RAPID Hack

Pierre Terdiman

Previous revision : May, 2000

Last revision : August, 2002

I) Introduction

This little document presents several modifications of the RAPID library I implemented in my own collision detection system (Z-Collide).

All those modifications were made in order to reduce the memory requirements of RAPID 2.01 [1]. Although very rapid indeed, the RAPID library unfortunately consumes a very large amount of memory (about 412 bytes per triangle, as reported in the original OBB Tree paper). Further research papers have actually used that major flaw to emphasize how well their new system behaved compared to RAPID. (see QuickCD [2] for example) As a matter of facts, the original RAPID library is very easy to optimize – provided we’re speaking about the number of bytes required.

II) Preliminaries

Here’s the box class found in obb.H :

class box

{

public:

// placement in parent's space

// box to parent space: x_m = pR*x_b + pT

// parent to box space: x_b = pR.T()*(x_m - pT)

double pR[3][3];

double pT[3];

// dimensions

double d[3]; // this is "radius", that is,

// half the measure of a side length

box *P; // points to but does not "own".

box *N;

tri *trp;

int leaf() { return (!P && !N); }

double size() { return d[0]; }

int split_recurse(int *t, int n);

int split_recurse(int *t); // specialized for leaf nodes

};

We have :

9 doubles for the rotation part, 72 bytes

3 doubles for the translation part, 24 bytes

3 doubles for the box extents, 24 bytes

1 box pointer (positive child), 4 bytes

1 box pointer (negative child), 4 bytes

1 triangle pointer, 4 bytes

Total : 132 bytes for each box. Total number of box is 2*number of triangles – 1, so we need approximately 132 * 2 = 264 bytes per triangle.

This doesn’t take into account the actual triangles. In the original paper those triangles are made of 3 vertices, or 9 doubles, ie 72 bytes. I assume some standard indexed vertices may be used instead, and a triangle can just be made of 3 word indices (6 bytes) or dword indices (12 bytes). This has no importance : since the geometry is indexed, it always exists somewhere as actual rendering data, and that’s why I don’t take it into account for the OBBTree memory requirements.

III) Trivial modifications

1) Using single-precision floating-point values

This is of course the most trivial modification. Just replace all the doubles with floats, it works just as well. In theory, this may conduct to a loss of accuracy while recursively performing the collision queries. In practice, I’ve never noticed any differences between the double and the single precision version.

Anyway let’s quote the original paper:

« Single precision arithmetic can also be used to save memory. »

Indeed. And our box now needs 132 – 36 – 12 – 12 = 72 bytes.

2) Wiping the negative box pointer out

Ok, I like RAPID very much. Honestly, I love that library, and the algorithms behind. But when it comes to the implementation part, well, I’m puzzled.
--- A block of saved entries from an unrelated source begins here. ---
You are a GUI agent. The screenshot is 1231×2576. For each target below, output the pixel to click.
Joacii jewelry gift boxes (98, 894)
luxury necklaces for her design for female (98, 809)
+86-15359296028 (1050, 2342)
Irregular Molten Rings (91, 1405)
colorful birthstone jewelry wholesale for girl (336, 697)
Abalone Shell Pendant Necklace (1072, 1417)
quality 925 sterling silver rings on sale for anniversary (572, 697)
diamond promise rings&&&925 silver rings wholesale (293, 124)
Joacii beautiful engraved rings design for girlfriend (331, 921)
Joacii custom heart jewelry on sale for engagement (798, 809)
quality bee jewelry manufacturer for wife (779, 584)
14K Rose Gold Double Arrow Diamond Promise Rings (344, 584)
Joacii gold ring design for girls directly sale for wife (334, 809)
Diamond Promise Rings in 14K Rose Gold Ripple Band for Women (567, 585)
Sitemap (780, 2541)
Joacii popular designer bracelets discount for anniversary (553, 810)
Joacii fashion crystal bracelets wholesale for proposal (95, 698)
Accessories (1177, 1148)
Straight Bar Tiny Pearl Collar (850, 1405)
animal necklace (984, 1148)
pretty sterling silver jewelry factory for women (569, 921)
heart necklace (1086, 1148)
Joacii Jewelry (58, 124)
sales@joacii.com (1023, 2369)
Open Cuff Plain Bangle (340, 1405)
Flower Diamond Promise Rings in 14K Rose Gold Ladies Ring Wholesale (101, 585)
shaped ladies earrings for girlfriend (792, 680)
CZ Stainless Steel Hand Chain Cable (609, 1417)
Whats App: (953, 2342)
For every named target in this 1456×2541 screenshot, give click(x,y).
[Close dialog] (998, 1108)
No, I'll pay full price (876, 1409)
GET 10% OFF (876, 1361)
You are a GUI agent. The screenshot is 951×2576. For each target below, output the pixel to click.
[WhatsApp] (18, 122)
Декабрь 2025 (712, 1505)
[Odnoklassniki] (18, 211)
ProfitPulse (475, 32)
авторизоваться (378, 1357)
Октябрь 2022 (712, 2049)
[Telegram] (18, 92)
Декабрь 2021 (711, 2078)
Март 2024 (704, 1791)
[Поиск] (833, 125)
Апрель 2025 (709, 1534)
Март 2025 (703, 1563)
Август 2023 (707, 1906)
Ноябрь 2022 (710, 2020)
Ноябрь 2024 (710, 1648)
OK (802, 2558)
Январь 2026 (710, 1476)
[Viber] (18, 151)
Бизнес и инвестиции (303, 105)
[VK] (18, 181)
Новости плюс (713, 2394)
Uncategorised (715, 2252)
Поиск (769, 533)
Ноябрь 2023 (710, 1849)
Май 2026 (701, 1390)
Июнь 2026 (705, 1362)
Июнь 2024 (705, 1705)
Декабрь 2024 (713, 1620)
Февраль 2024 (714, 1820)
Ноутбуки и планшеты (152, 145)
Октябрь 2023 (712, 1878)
What were they thinking ?

The negative box pointer actually is useless.

Here’s an excerpt from RAPID in build.cpp :

P = RAPID_boxes + RAPID_boxes_inited++;

N = RAPID_boxes + RAPID_boxes_inited++;

So what ?

The negative box will always be found just after the positive one, and the negative box pointer can be made implicit. In other words, don’t store it ! And when you need it in collide.cpp, just do :

N = P + 1 ;

Trust me, it works.

And the leaf test becomes :

int leaf() { return (!P); }

…but don’t use that one, keep reading…

68 bytes.

3) Wiping the triangle pointer out

The triangle pointer is useless as well. It is always null, except for leaf nodes. And leaf nodes, of course, don’t have any positive or negative children since they’re leaf nodes. Hence, P and N are null for leaf nodes.

Obvious conclusion : we can just pack the triangle pointer in the P pointer (N doesn’t exist anymore since 2)).

In order to do so, replace in build.cpp :

trp = ptr;

with

P = (box*)(unsigned int(ptr) | 1);

Why setting the least significant bit ? Because we need a way to detect leaf nodes anyway. The new leaf test is :

int leaf() { return unsigned int(P) & 1; }

Of course, I assume all box and triangle pointers have their original least significant bit set to zero. This is a very cheap assumption, since it just suppose data are 2-bytes aligned. This should always happen, and in case it doesn’t, forcing the alignment should be done anyway, for pure efficiency reasons.

64 bytes.

IV) Non-trivial modifications

1) Using quaternions

The rotation is stored with a 3*3 matrix. Let’s quote the original paper :

« Using quaternions (…) results in substancial space savings, but need 13 more operations per OBB overlap test. »

This is the usual trade-off between memory and CPU time. Since we now use single-precision arithmetic, we actually already have won some CPU time, and we can afford some more operations per overlap test.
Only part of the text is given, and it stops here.